Another potential reason to go C++ is to compile an Inventor AddIn, which runs “in-process” in Inventor and may be faster than using the COM API.
Open questions
Rust / COM API: It’s gotta be possible. Can anyone point to an example (either in Rust, C, or C++)?
Better camera: I don’t know much about optics, but for the problem of precise measurement of still objects under controlled lighting, I think I just want as many megapixels as possible. What’s the most cost-effective to do that? My more detailed question on Computer Vision Reddit didn’t turn up any leads.
Next steps
Automatically detect machine plane using fiducial markers rather than relying on a machinist to manually place points. (But possibly add a “debug sketch” to allow machinsts to reposition or correct auto-placed points?
Calibrate Wyze camera
Test accuracy
Figure out how to map machine-space into vision-space. Add fiducial to spindle? Edge detect endmill position?
I’ll continue in Python+OpenCV since it’s working, which outweighs my (largely aesthetic) concerns about performance and distribution size.
Other notes
I bought a RealSense SR305 $79 coded light depth camera. I tried streaming USB from the control computer to the design computer using VirtualHere, but while the USB camera was detected on design computer, Intel’s viewer software didn’t pick it up. (The viewer does pick it up if the camera is directly connected.) Maybe because VirtualHere doesn’t support USB3?
To compile Rust on Windows, you need Visual Studio Build Tools C++ tools.
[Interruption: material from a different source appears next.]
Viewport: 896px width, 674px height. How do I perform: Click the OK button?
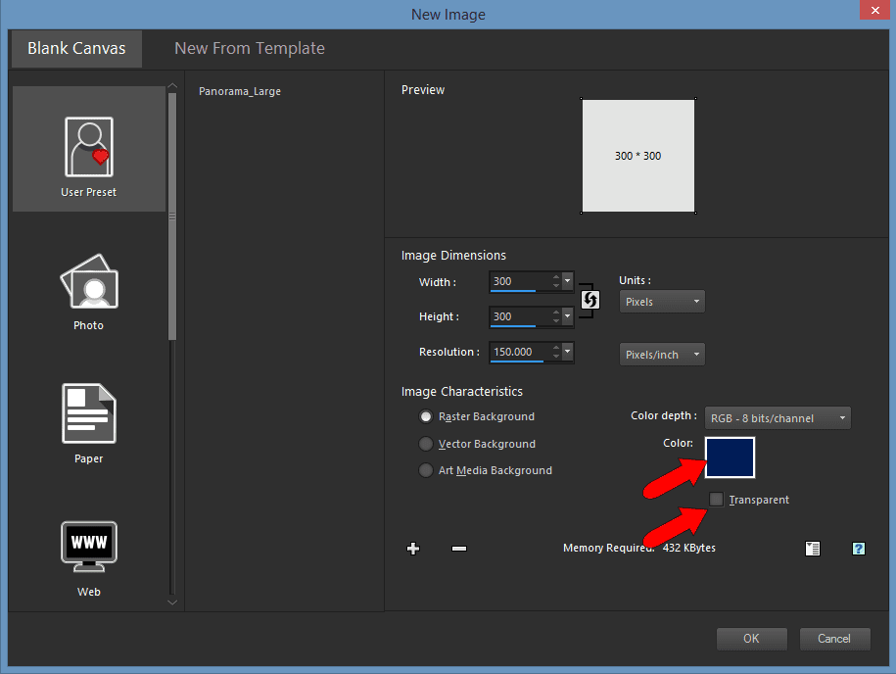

There is way to download package in advance / offline install — it must be done in Visual Studio installer.
When compiling Rust, set powershell env variable so cargo compiles to VM desktop rather than network drive. (https://github.com/rust-lang/rust/issues/54216#issuecomment-448282142)
[Environment]::SetEnvironmentVariable("CARGO_TARGET_DIR", "C:\Users\itron\Desktop")
Also set powershell to be like emacs:
Set-Executionpolicy RemoteSigned -Scope CurrentUser
notepad $profile
and add this line:
Set-PSReadLineOption -EditMode Emacs
Inventor ships with an SDK installer (in C:\Users\Public\Documents\Autodesk\Inventor 2020\SDK
), but the installer won’t unpack anything unless it detects Visual Studio — and it’s not forwards compatible!
I unpacked manually via
msiexec /a developertools.msi TARGETDIR=C:\inventor_sdk
so that I could access the header files and Visual Studio templates.
Trying to compile the sample Inventor AddIn failed with “RxInventor.tlb not found”, but changing InventorUtil.h
to have this line:
#import "C:\Program Files\Autodesk\Inventor 2020\Bin\RxInventor.tlb" no_namespace named_guids...
resolved the issue, and the addin compiled and connected to Inventor.
Python COM will throw an exception if i.ReferencedFileDescriptor
is accessed for SketchImage i
while that SketchImage is being resized in Inventor.